Kaum tani memiliki kelompok domestik dimana mereka hidup dalam kekeluargaan. Seperti jenis keluarga pada umumnya, di keluarga petani pun terdapat dua jenis keluarga yakni keluarga inti dan keluarga luas. Pada dasarnya keluarga inti atau batih terbentuk karena adanya perkawinan dan terdiri dari ayah, ibu dan anak-anak mereka. Sedangkan keluarga luas adalah kumpulan dari beberapa keluarga inti dalam satu kerangka organisasi.
Sesungguhnya keluarga inti terdiri dari beberapa perangkat diadik –atau hubungan antar dua orang-. Pertama, Sexual Dyad (Diad Seksual). Hubungan yang berdasarkan coitus (hubungan kelamin) yang terjadi diantara seorang laki-laki dan seorang wanita. Hubungan tersebut mengikat secara sosial apabila diizinkan oleh masyarakat. Kedua, Maternal Dyad (Diad ibu-anak).

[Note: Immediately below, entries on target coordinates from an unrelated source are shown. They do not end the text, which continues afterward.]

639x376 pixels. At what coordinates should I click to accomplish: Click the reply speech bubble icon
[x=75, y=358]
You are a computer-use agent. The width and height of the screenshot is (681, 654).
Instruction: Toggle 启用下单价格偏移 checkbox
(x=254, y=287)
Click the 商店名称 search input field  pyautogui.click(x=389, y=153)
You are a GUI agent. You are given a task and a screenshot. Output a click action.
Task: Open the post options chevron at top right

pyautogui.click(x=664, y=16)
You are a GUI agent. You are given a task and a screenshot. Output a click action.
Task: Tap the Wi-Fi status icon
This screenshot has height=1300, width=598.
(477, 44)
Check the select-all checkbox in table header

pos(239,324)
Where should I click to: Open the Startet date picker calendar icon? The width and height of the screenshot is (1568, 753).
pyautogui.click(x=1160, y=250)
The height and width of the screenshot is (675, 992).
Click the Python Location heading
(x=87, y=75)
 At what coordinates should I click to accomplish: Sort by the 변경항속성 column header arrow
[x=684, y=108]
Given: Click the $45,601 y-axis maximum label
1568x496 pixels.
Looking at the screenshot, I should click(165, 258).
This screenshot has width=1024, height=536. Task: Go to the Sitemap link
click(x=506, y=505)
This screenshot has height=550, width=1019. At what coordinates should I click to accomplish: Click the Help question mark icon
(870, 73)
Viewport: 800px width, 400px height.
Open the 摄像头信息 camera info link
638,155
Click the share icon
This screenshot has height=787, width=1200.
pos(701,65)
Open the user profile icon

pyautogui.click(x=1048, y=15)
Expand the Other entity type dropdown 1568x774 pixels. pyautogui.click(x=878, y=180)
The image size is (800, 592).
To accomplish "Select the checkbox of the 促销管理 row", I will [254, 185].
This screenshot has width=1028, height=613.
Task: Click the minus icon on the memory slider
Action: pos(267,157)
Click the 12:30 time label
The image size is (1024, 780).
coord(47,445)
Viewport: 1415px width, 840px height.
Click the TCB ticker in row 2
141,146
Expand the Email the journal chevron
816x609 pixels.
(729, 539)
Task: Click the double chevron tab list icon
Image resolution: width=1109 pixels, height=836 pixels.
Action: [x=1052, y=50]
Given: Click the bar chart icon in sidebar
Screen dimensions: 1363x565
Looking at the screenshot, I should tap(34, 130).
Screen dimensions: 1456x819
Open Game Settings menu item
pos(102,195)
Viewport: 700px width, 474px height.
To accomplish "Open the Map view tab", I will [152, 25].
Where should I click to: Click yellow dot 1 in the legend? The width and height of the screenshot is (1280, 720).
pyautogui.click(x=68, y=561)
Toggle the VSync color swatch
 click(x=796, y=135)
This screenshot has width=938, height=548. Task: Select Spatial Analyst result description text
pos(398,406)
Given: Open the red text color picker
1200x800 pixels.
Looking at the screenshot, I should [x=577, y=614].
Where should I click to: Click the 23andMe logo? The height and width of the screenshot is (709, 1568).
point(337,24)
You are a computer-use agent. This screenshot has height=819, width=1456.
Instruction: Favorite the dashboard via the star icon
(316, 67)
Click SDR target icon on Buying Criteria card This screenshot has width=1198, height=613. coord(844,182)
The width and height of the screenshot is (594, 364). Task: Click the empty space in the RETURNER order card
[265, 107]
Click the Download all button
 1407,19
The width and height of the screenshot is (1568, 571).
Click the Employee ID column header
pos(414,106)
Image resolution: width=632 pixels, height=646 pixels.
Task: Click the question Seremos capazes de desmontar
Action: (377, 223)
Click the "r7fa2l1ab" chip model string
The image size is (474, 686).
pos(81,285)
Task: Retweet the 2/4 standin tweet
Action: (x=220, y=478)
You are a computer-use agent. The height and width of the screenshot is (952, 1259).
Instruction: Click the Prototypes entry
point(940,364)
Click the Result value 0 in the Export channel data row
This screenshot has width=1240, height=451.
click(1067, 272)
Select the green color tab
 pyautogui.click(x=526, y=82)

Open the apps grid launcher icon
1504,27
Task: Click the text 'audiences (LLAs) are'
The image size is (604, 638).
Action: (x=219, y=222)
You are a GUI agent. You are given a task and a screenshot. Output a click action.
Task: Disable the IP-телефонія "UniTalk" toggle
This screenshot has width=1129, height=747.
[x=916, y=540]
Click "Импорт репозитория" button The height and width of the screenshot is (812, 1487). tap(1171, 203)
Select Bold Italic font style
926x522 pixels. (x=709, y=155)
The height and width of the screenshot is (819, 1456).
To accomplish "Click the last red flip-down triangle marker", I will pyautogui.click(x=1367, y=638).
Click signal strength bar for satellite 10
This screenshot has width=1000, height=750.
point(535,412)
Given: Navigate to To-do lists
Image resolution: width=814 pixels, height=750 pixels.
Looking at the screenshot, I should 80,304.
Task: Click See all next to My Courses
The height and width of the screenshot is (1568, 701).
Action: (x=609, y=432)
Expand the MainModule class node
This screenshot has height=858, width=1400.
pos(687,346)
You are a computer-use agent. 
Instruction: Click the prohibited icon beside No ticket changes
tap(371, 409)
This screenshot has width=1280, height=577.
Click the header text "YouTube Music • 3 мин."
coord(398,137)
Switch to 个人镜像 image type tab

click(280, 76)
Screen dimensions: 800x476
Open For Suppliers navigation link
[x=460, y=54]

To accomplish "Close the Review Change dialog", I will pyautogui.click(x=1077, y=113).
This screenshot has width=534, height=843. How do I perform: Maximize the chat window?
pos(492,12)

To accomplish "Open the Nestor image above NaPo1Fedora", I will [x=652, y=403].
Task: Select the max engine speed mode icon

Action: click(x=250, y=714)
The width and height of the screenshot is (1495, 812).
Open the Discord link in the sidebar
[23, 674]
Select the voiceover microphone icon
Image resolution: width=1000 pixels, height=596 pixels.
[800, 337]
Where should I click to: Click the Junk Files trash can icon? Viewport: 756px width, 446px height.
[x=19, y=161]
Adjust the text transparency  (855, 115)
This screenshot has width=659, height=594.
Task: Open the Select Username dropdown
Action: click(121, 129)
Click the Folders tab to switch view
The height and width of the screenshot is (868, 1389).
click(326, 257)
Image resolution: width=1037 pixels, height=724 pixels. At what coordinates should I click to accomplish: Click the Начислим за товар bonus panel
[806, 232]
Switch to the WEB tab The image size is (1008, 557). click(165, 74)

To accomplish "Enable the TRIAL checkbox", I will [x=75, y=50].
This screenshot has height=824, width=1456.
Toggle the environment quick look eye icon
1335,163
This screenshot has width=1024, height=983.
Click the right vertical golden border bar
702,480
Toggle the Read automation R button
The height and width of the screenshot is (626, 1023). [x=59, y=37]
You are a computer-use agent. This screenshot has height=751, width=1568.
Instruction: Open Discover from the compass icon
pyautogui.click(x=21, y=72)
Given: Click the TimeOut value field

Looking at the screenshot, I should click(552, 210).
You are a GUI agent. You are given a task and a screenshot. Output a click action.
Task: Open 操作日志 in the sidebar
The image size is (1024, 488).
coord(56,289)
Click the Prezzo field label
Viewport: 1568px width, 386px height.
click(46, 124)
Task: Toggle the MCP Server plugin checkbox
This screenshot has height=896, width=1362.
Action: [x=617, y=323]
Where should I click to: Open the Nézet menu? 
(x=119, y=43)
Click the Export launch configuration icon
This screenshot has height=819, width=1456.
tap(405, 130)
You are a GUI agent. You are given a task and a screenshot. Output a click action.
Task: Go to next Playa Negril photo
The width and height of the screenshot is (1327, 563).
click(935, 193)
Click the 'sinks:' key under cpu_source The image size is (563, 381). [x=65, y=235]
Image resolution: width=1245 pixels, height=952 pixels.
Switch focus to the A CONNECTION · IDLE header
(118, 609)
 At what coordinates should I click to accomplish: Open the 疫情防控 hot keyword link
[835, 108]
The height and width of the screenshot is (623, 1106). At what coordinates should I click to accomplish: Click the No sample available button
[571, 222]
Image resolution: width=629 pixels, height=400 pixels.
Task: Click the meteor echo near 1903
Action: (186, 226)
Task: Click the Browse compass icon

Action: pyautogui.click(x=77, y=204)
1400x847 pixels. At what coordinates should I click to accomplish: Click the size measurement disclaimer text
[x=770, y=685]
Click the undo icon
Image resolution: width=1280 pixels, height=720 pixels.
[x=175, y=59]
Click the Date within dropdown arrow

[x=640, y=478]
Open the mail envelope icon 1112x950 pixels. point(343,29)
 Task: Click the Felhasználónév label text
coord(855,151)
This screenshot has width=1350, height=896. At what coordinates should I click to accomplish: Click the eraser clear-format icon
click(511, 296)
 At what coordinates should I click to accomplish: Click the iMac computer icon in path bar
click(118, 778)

Hubungan yang terjadi diantara ibu dengan anaknya. Ketiga, Paternal Dyad (Paternal Diad) hubungan yang terjadi diantara adik-kakak, antara saudara perempuan dengan saudara laki-lakinya.
Keluarga luas mempunyai kelebihan-kelebihan yang tidak dipunyai oleh keluarga inti. Dimana mereka dapat bekerja sama saling bahu-membahu menciptakan kesejahteraan keluarga. Sehingga pekerjaan pun menjadi mudah untuk dilaksanakan. Meskipun begitu, keluarga luas mempunyai permasalahanya sendiri. Ketegangan-ketegangan yang timbul dalam keluarga luas tidak nampak pada keluarga kecil. Misalnya, ketegangan antar generasi yang dipicu oleh berkembangnya pengetahuan dari generasi muda dan kolotnya aturan dari generasi sebelumnya. dan ketegangan antar laki-laki dengan perempuan akan kesetaraan gender. Sebaiknya setiap keluarga luas mempunyai aturan-aturan dasar yang kokoh untuk mencegah unit itu pecah berantakan.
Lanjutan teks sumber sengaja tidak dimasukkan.